▶ **What the task requires**
When you reach the line containing "Task: Open the Artikel stornieren option" in the entries below, please begin setting down lines exactly, stop only after the last one, and add nothing else.

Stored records
---

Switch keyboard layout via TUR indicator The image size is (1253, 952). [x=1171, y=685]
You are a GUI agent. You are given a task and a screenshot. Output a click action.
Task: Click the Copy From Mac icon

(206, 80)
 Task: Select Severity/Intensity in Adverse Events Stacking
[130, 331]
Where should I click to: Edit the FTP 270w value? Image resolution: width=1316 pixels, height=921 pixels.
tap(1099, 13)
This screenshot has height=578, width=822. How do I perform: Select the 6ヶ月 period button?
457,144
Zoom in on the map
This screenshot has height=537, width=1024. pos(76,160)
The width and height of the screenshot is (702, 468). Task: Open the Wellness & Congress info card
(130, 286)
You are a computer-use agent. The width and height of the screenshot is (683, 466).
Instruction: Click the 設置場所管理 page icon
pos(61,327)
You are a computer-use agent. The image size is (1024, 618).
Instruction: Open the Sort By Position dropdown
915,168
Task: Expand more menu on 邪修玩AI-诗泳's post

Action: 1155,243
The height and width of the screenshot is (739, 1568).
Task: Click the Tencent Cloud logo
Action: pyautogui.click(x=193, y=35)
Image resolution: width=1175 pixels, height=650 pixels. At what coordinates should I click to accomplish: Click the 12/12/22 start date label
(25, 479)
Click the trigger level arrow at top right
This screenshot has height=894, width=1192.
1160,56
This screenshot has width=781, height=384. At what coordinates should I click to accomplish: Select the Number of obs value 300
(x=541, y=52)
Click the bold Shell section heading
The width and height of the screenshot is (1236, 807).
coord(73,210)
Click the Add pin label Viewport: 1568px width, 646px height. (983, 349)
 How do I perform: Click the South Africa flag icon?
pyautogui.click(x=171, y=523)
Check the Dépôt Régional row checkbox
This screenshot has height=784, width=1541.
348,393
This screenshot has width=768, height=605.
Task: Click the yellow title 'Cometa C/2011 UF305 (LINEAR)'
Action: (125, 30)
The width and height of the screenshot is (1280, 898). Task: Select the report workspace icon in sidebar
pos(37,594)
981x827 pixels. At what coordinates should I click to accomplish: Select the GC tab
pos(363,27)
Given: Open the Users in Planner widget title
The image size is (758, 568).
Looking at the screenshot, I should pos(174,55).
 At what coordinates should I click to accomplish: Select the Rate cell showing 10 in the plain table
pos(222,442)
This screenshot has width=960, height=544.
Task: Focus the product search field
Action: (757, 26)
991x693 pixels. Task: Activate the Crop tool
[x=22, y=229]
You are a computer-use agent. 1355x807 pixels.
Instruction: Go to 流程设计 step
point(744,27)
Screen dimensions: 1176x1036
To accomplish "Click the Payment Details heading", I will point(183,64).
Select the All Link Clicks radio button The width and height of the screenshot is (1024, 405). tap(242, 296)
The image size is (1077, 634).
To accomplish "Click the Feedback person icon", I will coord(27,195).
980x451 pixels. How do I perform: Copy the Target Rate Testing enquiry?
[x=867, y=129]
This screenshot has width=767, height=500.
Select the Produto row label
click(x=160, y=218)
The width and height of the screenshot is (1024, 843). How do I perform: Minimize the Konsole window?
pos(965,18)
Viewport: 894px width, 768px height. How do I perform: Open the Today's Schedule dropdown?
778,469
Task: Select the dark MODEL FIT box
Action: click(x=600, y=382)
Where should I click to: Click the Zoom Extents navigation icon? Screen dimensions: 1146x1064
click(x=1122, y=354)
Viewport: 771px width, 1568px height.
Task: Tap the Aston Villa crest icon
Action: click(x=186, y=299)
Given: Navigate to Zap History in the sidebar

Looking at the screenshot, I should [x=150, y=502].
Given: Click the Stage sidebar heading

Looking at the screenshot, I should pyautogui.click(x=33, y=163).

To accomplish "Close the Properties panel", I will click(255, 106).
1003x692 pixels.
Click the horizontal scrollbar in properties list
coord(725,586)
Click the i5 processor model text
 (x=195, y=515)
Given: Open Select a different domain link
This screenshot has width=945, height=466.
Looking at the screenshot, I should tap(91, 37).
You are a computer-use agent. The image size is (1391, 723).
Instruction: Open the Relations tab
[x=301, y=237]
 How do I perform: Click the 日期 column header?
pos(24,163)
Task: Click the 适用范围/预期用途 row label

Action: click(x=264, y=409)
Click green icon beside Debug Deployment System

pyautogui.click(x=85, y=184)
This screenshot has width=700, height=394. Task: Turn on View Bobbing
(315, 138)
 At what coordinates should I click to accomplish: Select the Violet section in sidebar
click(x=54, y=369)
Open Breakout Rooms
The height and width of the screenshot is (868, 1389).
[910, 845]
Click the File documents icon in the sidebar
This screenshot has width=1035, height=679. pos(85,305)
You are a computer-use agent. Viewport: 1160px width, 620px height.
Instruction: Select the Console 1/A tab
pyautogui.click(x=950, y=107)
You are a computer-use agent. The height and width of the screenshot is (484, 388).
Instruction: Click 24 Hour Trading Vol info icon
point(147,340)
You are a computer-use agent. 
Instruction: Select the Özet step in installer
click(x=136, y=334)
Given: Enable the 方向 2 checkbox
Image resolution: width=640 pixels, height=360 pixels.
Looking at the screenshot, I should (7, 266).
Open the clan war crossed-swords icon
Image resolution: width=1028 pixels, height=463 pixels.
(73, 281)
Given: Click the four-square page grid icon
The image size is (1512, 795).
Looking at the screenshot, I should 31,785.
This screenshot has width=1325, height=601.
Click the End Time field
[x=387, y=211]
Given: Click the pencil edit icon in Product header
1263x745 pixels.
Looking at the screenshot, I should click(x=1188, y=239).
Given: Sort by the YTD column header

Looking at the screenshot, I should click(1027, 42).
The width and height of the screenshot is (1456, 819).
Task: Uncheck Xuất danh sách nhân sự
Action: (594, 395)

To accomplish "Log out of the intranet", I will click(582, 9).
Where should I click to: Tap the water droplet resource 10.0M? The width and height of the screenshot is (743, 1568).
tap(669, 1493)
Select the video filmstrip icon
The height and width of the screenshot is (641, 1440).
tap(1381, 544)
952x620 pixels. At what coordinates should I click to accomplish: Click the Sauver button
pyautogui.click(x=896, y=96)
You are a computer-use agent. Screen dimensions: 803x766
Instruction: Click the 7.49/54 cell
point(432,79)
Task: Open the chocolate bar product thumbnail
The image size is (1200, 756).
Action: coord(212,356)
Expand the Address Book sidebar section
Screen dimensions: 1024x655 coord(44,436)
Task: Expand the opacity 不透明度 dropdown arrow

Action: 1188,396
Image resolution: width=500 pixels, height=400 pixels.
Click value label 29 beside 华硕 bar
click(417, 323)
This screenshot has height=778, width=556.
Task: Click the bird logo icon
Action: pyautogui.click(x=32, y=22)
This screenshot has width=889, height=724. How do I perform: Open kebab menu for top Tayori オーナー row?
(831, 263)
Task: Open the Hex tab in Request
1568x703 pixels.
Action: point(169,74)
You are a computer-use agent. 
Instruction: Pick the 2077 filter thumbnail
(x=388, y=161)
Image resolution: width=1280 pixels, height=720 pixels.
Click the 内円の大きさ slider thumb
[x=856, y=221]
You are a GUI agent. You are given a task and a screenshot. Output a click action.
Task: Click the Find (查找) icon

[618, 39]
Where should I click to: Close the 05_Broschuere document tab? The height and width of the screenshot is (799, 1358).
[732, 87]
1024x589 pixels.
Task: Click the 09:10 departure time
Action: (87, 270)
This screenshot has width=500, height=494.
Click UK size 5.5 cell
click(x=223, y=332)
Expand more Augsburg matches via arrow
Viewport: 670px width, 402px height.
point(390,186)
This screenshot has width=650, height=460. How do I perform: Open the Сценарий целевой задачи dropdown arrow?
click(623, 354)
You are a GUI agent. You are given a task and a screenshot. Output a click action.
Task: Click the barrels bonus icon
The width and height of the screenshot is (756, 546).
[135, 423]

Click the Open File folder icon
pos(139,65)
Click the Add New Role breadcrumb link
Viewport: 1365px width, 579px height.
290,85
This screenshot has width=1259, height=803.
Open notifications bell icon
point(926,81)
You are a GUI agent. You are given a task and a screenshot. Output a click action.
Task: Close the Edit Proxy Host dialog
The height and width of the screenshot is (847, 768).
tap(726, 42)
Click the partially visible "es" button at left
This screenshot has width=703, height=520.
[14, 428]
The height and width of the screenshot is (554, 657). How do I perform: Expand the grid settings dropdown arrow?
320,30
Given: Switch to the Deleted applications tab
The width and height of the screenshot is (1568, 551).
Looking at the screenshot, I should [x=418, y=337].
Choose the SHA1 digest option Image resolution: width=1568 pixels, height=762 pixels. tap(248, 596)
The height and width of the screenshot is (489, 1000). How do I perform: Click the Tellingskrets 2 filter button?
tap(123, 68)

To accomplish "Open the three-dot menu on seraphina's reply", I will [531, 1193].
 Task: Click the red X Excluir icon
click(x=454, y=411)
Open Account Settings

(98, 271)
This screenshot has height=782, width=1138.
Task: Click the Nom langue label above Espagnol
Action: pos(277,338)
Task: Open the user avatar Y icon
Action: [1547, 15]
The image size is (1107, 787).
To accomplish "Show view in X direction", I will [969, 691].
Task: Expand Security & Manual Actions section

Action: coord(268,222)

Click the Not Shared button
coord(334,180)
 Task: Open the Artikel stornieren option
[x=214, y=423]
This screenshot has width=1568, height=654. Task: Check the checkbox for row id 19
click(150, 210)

---

▶ **Reply**
 Task: Open the Artikel stornieren option
[x=214, y=423]
This screenshot has width=1568, height=654. Task: Check the checkbox for row id 19
click(150, 210)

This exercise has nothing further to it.